Author Tom Mueller Photography Andrea Pistolesi
DAY ONE / You awake in Le Méridien Turin Art + Tech, the only five-star hostelry in town and a symbol of Turin’s creative resilience. Celebrity architect Renzo Piano recently made this former car factory, the birthplace of Fiat, into a rarity among contemporary living spaces: an environment that is both visually arresting and welcomingly warm.
Save the pleasures of breakfast in the second-floor café for another morning and catch a cab to Piazza Castello in the heart of town. Tucked beneath the porticoes is Caffè Mulassano, the ideal introduction to Turin’s highly evolved café culture and a study in the art nouveau style. Order a cappuccino every bit as densely frothy as the gilt-wood and marble décor, accompanied by a selection of baci di dama, candied chestnuts and other bite-size confections displayed under bell jars beside the bar. Remember that Turin’s magnificent cafés have always been a central part of the town’s social, artistic, and political life (the royal Savoia family once took its tea in the Mulassano), so regular doses of dark coffee and sublime sweets are de rigueur.

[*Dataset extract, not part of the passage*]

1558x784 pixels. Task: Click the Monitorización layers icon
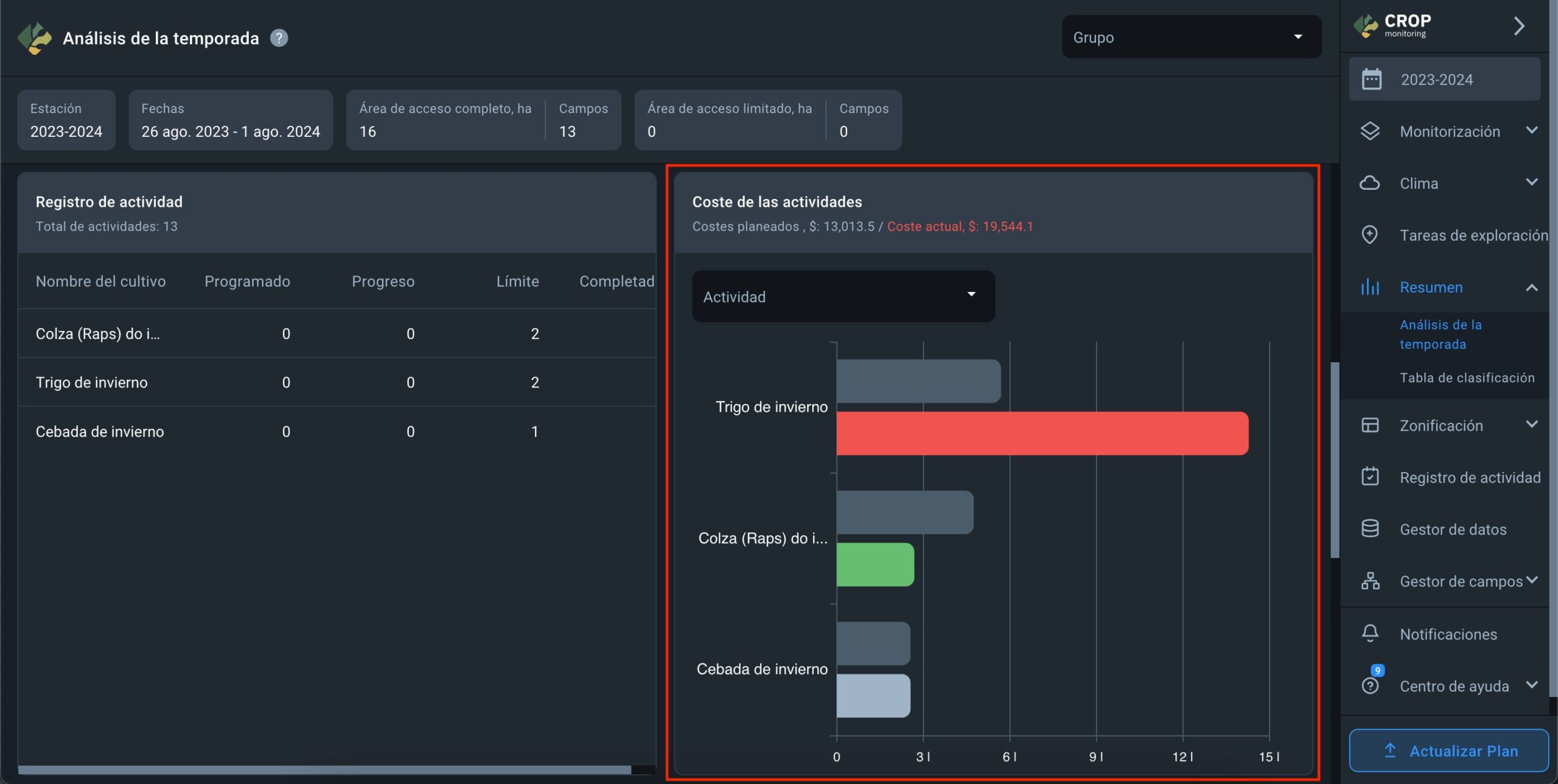pos(1370,131)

Having fortified your inner traveler, visit the Museo Egizio, in nearby Piazza Carignano, the largest collection of Egyptian antiquities outside Cairo. While the mummies and granite statues of the fierce lion-headed goddess Sachmis are impressive, it’s the smaller artifacts, such as papyrus love letters, bridal trousseaus, and elegantly woven reed sandals, that make the museum memorable and give a better sense of daily life under the pharaohs than the Louvre or the Met.

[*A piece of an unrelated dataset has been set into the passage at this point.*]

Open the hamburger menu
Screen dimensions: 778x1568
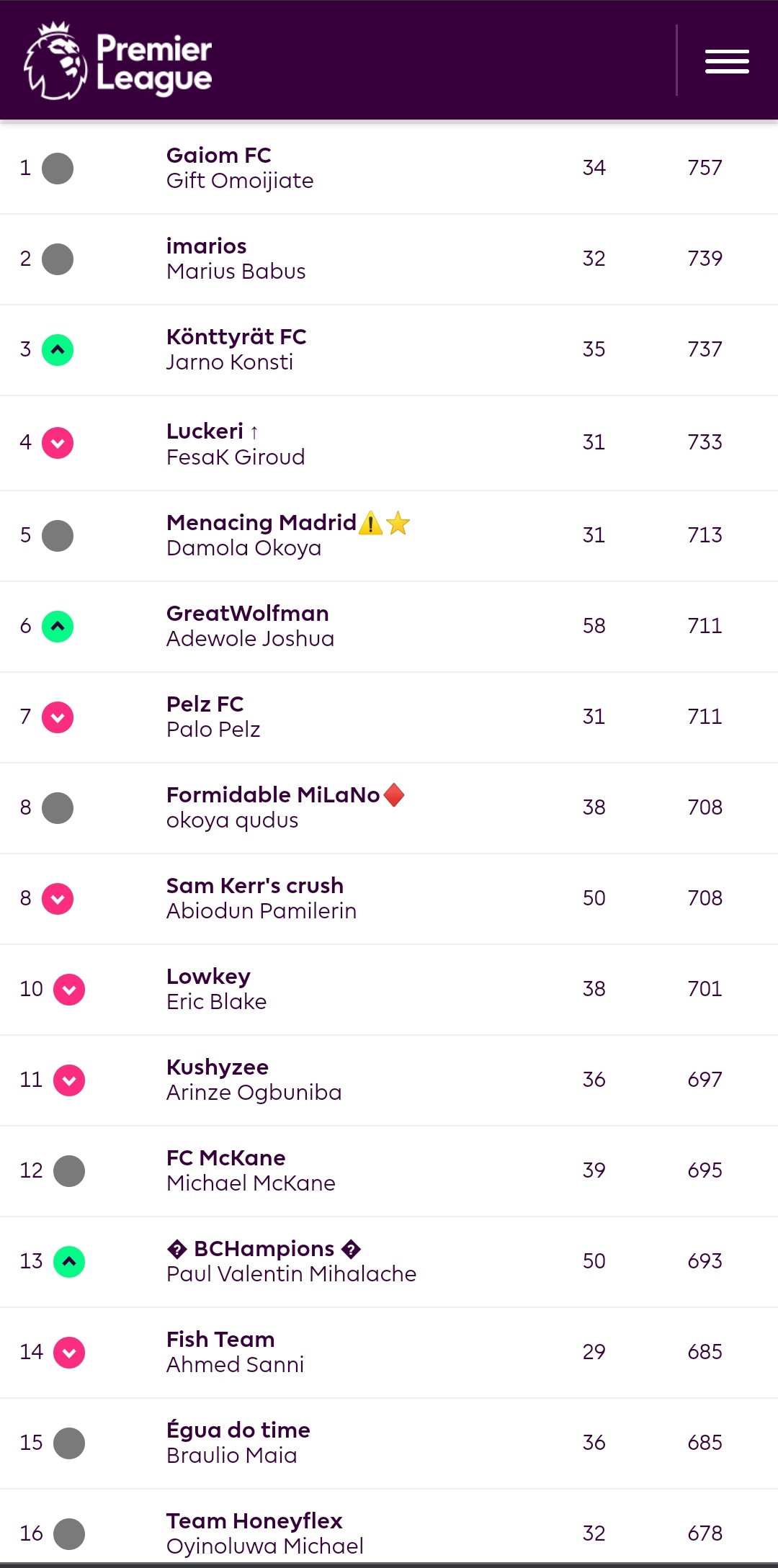click(727, 61)
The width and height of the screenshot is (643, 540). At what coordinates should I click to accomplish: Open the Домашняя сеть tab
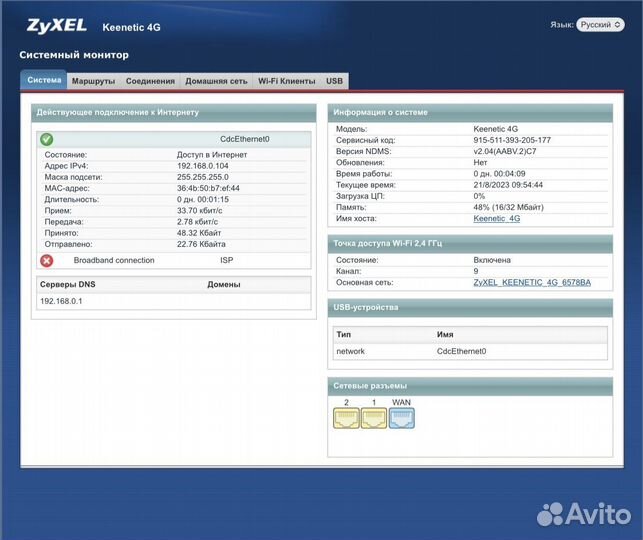click(216, 81)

Once you’ve satisfied the spirit, indulge the flesh with a stroll down Via Roma, Turin’s premier shopping street, which runs due south from Piazza Castello to the Porta Nuova train station. This broad avenue is lined with arcades on both sides (Turin has more than 18 kilometers of these covered walkways). Here you can shop for some of the city’s finest food, particularly around Piazza San Carlo. Turin has been Italy’s chocolate headquarters for three centuries, and the Confetteria Stratta is among the best, beloved of the torinesi for its gianduiotti (hazelnut chocolates) and boxed assortments. Around the corner are the no-less-ethereal pleasures of Steffanone, probably Turin’s top delicatessen, where the friendly and knowledgeable staff will induct you into the mysteries of balsamic vinegar, fruit mustards, and rare Piedmont cheeses from nearby mountain farms, including Montébore, layered like a Renaissance wedding cake.
All this food-shopping has made you hungry, so nip across to La Badessa, in nearby Piazza Carlo Emanuele II, where the house specialties are based on ancient recipes from convents throughout Piedmont. For an intellectual palate-cleanser, catch a cab to the GAM (Galleria Civica d’Arte Moderna e Contemporanea), a fast-growing collection that showcases the town’s active contemporary art scene.

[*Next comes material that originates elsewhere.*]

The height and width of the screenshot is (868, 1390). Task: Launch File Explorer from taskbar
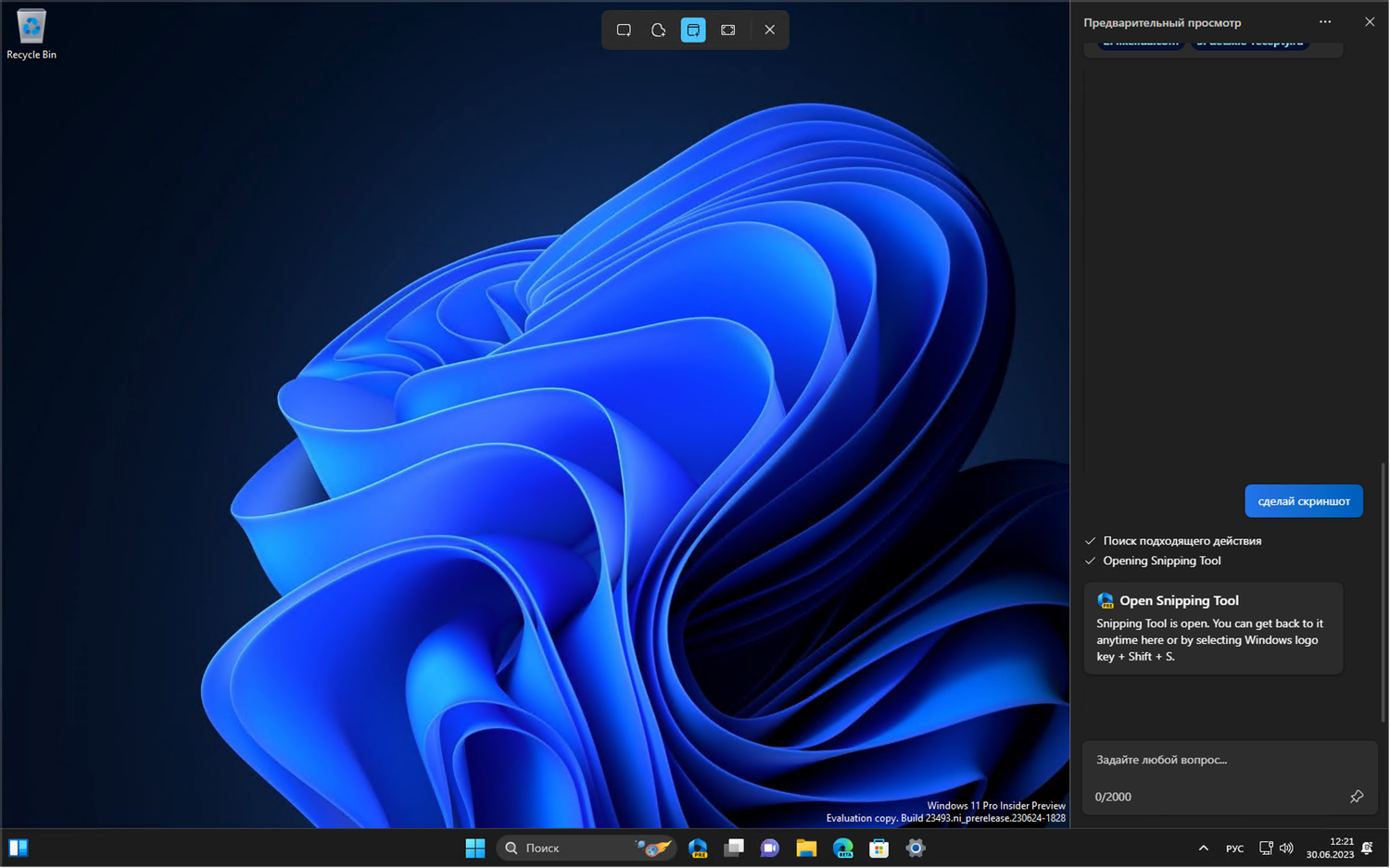(806, 849)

Next up is Il Posto (“the Place”), which is the place for the time-honored Turin ritual of the aperitivo, a pre-dinner drink taken with tapas-style morsels. Go easy on the finger-food, however, because tonight you’ll dine at the Ristorante del Cambio, celebrated not only for its sumptuous dishes and décor, but also for illustrious past patrons like Count Camillo Cavour, who orchestrated the unification of Italy beneath Cambio’s crystal chandeliers. Complete the evening with a top-class opera or ballet at the lavish Teatro Regio, a focal point of Turin’s thriving music scene.